— Begin TEXT SECTION —

Go Agile and ?Stop Wasting Money on Strategy

Go Agile and Stop Wasting Money on Strategy

We pour a ton of money and work into figuring out what the future will be and what people will think before we do any creative work. We collect data, call in smart and expensive planners who studied at the best schools, and conjure thick strategy decks before any creative work gets done. Once the work gets done, we run all kinds of quant- and qual-tests before launching it. This doesn’t make any sense. Any more. Let me show you why.

When I studied engineering 1998-2003, agile was already the way software development was done, though I think the term “agile” didn’t come around until 2001 or so. Before these lightweight iterative processes (and before my time) slow and bloated project management models were used where the assumption was that you had excellent information from the start and could plan the projects in a waterfall-style way – exactly like we do it today in the advertising world in other words. 

There are many problems with this style of project management, but one of the most important is that you spend a lot of time and money before any work makes contact with the real world. In other words, you build up an enormous amount of risk before anything gets tested in real life. In an agile framework, you try instead to quickly get something that is approximately right (a minimal viable product, MVP) in front of people to gauge their reaction so that you can learn, make adjustments, launch a new version, gauge that, and so on in an iterative process. You never take more risk than the delta of work that went into your project since your last iteration. 

In the advertising world, it used to be true that we had to make bank-breaking bets on media investments in tv and other broad media because that was the only choice we had. If the creative was off for any reason, it was a disaster that could break your budget and probably get you fired. While these types of campaigns are still a reality for many marketers, you also have other options in your toolkit today. You can buy 10000 people on Instagram, for example, to test something out. And it’s a real test. Not one done on a paid focus group or some other frankly quite naive lab test.

To me, this makes it almost criminal to work in an 80’s style waterfall model when developing a campaign. Instead, you quickly want to build an MVP based on your current humble understanding, try it out in small live campaign, gauge, adjust, and relaunch (or build, measure, learn as we used to say in the software world). You still want to have the smart people in the room, but now you want them involved, working with the creatives and the client iteratively and as a team, throughout the entire process.

— End TEXT SECTION —
— Begin GIVEN INFORMATION —

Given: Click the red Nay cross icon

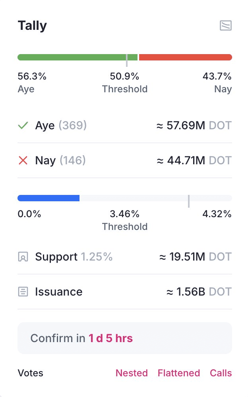Looking at the screenshot, I should point(23,160).
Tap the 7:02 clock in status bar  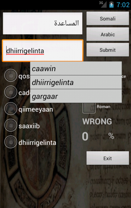(x=123, y=5)
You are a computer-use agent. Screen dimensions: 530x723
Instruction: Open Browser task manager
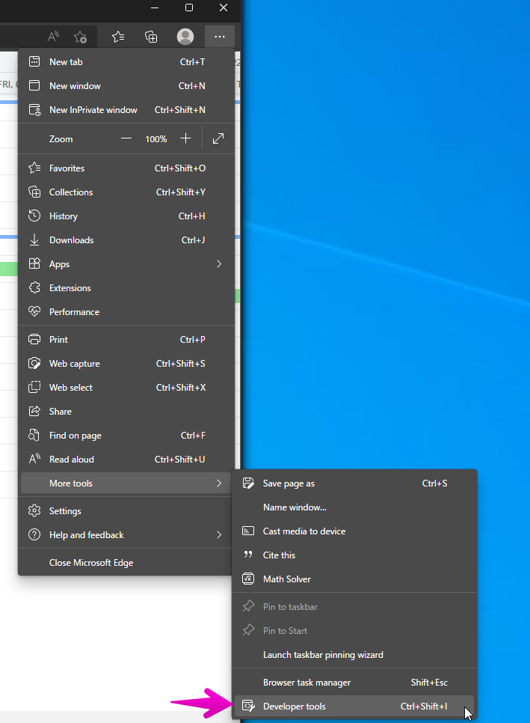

— End GIVEN INFORMATION —

◆ STATED EXERCISE 1: In the text on agile strategy, swap "planners" for "consultants" and write out the passage from "Go Agile and Stop" to "show you why.".
◆ STATED EXERCISE 2: In the text on agile strategy, what does the abbreviation MVP stand for?

◆ WORKED ANSWER 1:
Go Agile and Stop Wasting Money on Strategy

We pour a ton of money and work into figuring out what the future will be and what people will think before we do any creative work. We collect data, call in smart and expensive consultants who studied at the best schools, and conjure thick strategy decks before any creative work gets done. Once the work gets done, we run all kinds of quant- and qual-tests before launching it. This doesn’t make any sense. Any more. Let me show you why.

◆ WORKED ANSWER 2: Minimal viable product.